The answer—derived via the replica method—reveals the celebrated double-descent phenomenon as a consequence of the structure of the loss landscape near the interpolation threshold $p/n \approx 1$.

Setup: Hidden Manifold Model

Data is generated by a two-step process:

  1. Draw a low-dimensional latent vector $\mathbf{c}^\mu \sim \mathcal{N}(0, I_d)$.
  2. Project and apply a nonlinearity to get observations: $\mathbf{x}^\mu = \sigma!\left(\frac{1}{\sqrt{d}} F^\top \mathbf{c}^\mu\right)$, where $F \in \mathbb{R}^{d \times p}$ is a random matrix.
  3. Generate labels via a teacher direction $\theta^0$: $y^\mu = f^0!\left(\frac{1}{d}\,\mathbf{c}^\mu \cdot \theta^0\right)$.

This “hides” the linear structure inside a random nonlinear projection. The student only sees $(\mathbf{x}^\mu, y^\mu)$ and must recover the direction $\theta^0$ in latent space.

Key Results

The generalization error in the thermodynamic limit depends only on three scalar overlap parameters ($m_s, q_s, q_w$) which satisfy self-consistent saddle-point equations. For regression:

\[\epsilon_g = \rho + Q^\star - 2M^\star\]

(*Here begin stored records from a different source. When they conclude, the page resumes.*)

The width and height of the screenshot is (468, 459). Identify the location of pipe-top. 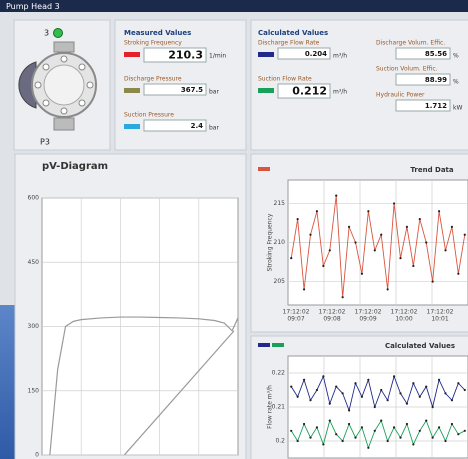
(64, 47).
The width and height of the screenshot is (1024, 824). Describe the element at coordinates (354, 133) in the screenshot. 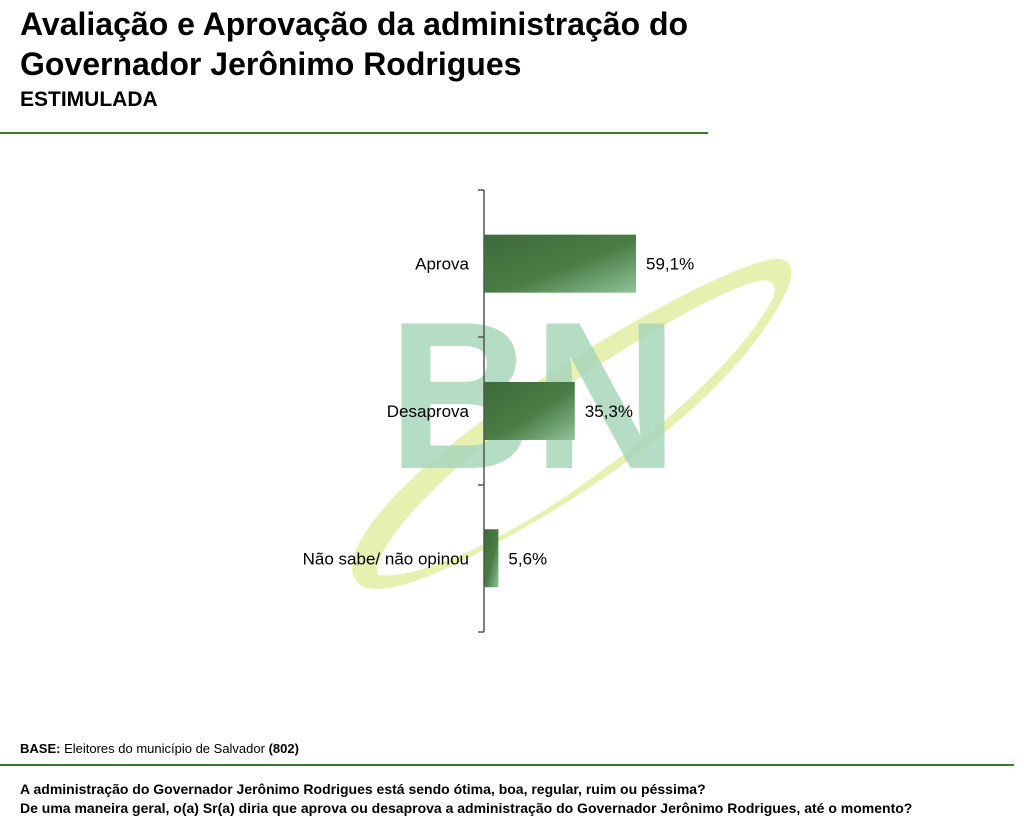

I see `header-divider` at that location.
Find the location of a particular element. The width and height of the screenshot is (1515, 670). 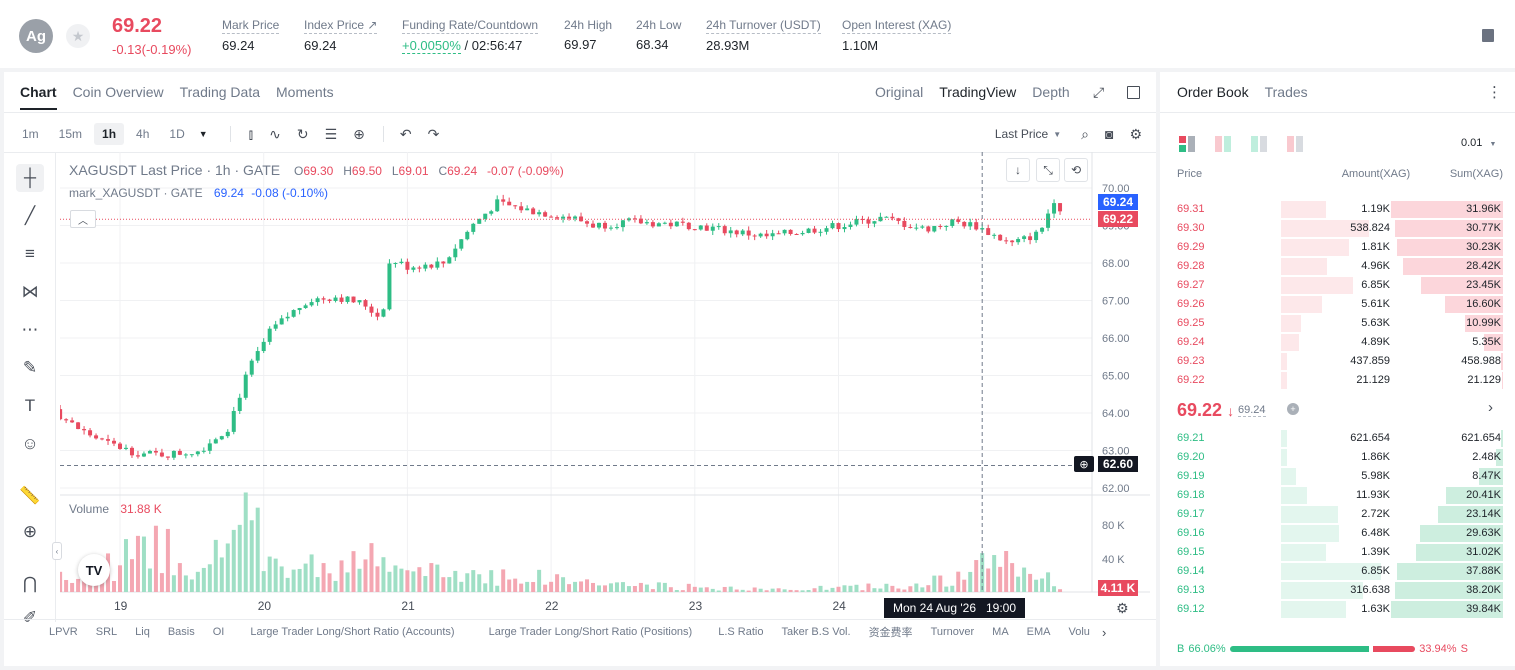

ask-row: 69.28 4.96K 28.42K is located at coordinates (1338, 266).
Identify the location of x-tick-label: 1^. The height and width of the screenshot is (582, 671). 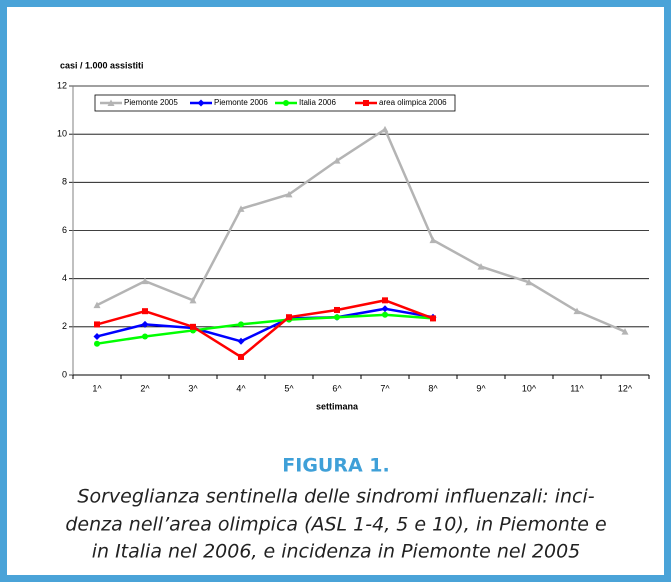
(97, 388).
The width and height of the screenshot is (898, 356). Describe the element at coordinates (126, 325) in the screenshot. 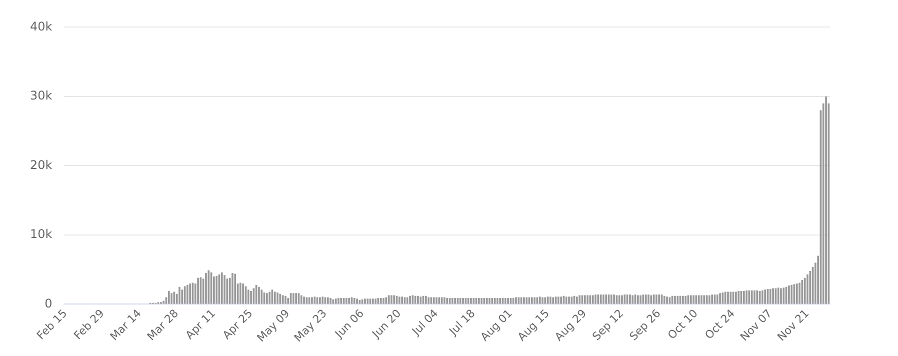

I see `x-tick-label: Mar 14` at that location.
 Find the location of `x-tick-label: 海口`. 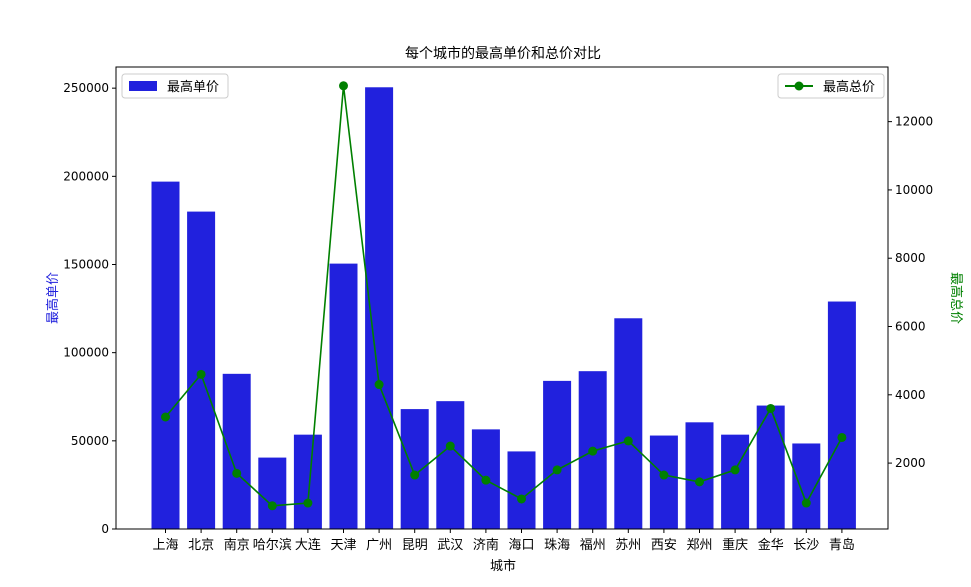

x-tick-label: 海口 is located at coordinates (521, 546).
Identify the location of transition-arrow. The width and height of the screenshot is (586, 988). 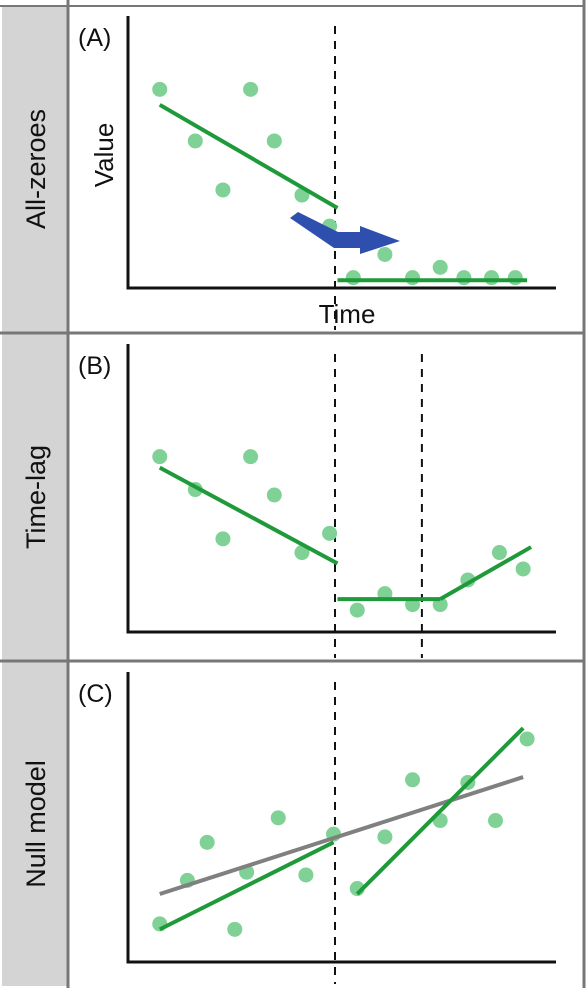
(345, 233).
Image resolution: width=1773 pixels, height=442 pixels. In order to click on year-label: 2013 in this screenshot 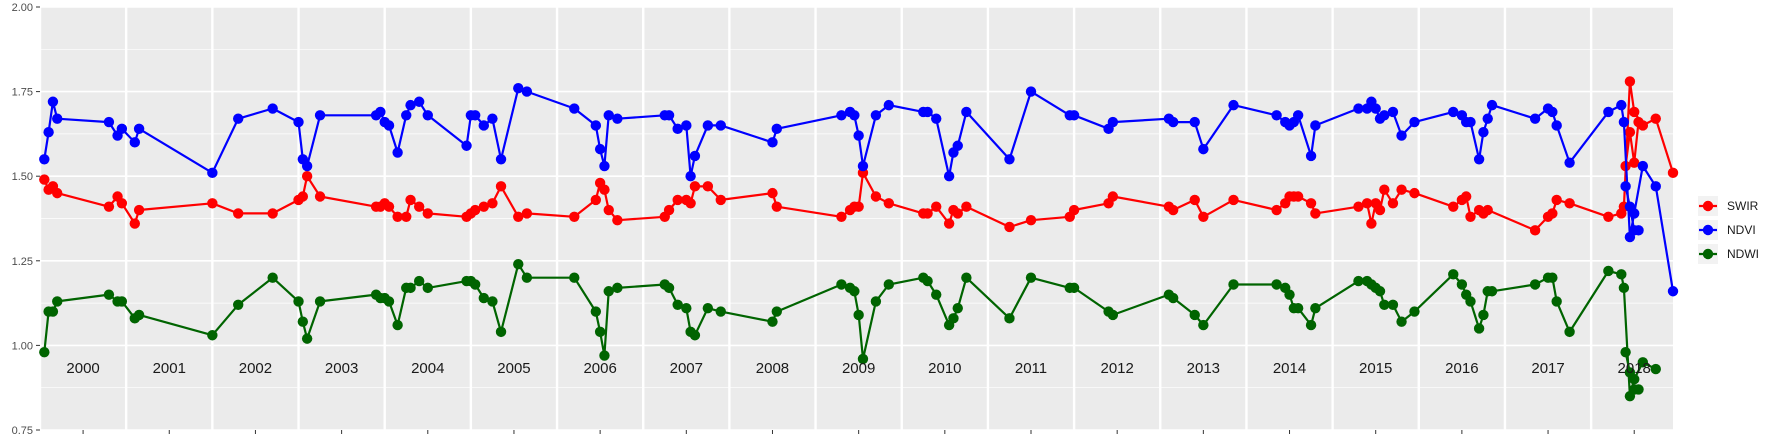, I will do `click(1204, 368)`.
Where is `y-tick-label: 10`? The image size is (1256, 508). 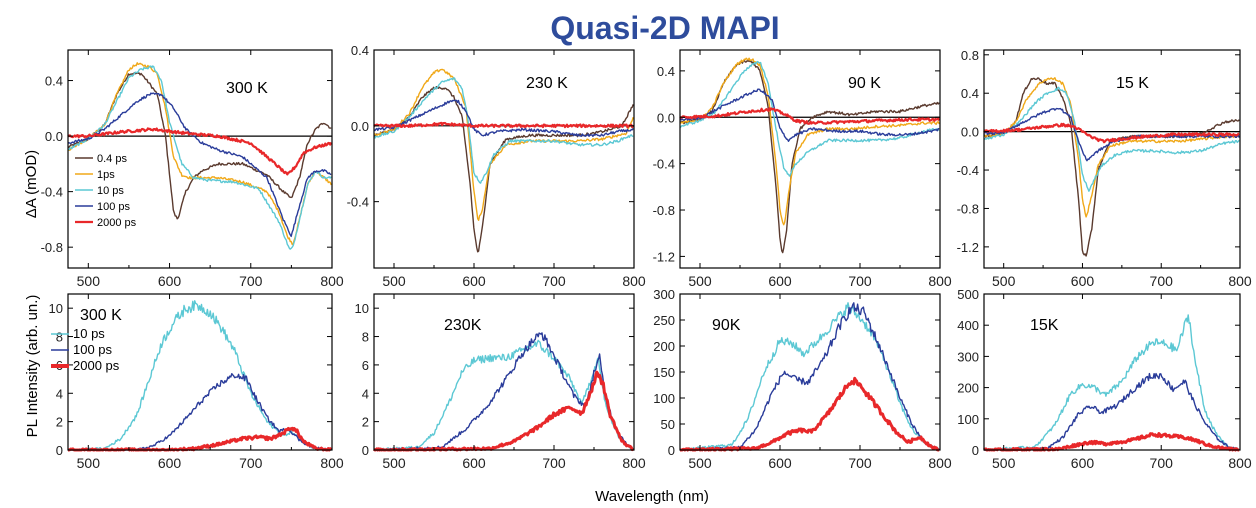 y-tick-label: 10 is located at coordinates (362, 308).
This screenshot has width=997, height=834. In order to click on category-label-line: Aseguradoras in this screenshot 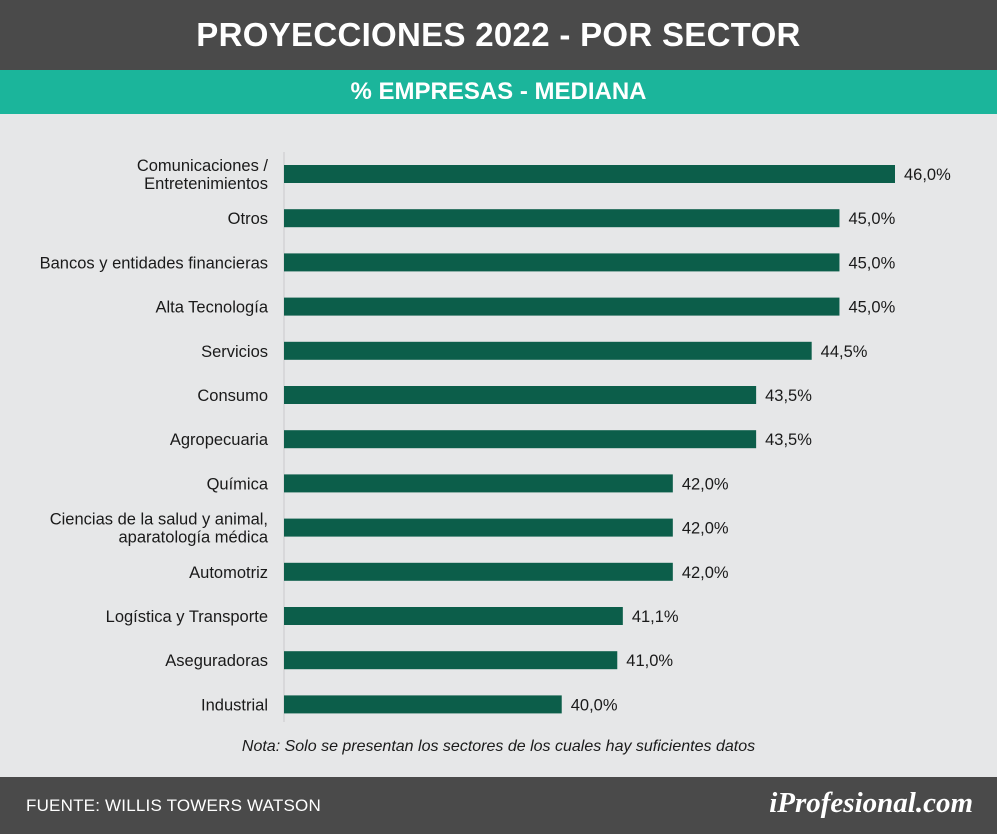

where $Q^\star = \kappa_1^2 q_s^\star + \kappa_\star^2 q_w^\star$ and $M^\star = \kappa_1 m_s^\star$. For classification, it reduces to the angle between the student and teacher directions:

\[\epsilon_g = \frac{1}{\pi}\cos^{-1}\!\left(\frac{M^\star}{\sqrt{Q^\star}}\right)\]

The double-descent spike at $p/n \approx 1$ is visible in the fixed-point solutions when regularization $\lambda$ is small.

Double Descent

Double descent curve
Double descent: test error peaks near the interpolation threshold p/n ≈ 1, then decreases as the model becomes overparameterized.

Interactive Notebook

The full derivation (Gibbs measure → replica trick → Gaussian equivalence → replica-symmetric saddle point → fixed-point iteration) is in the interactive notebook below. You can explore how regularization $\lambda$, the nonlinearity $\sigma$, and the noise level $\Delta$ affect the generalization error surface.

If the interactive notebook does not load, open it directly: full notebook.

Reference

Gerace, F., Loureiro, B., Krzakala, F., Mézard, M., & Zdeborová, L. (2021). Generalisation error in learning with random features and the hidden manifold model. ICML 2021.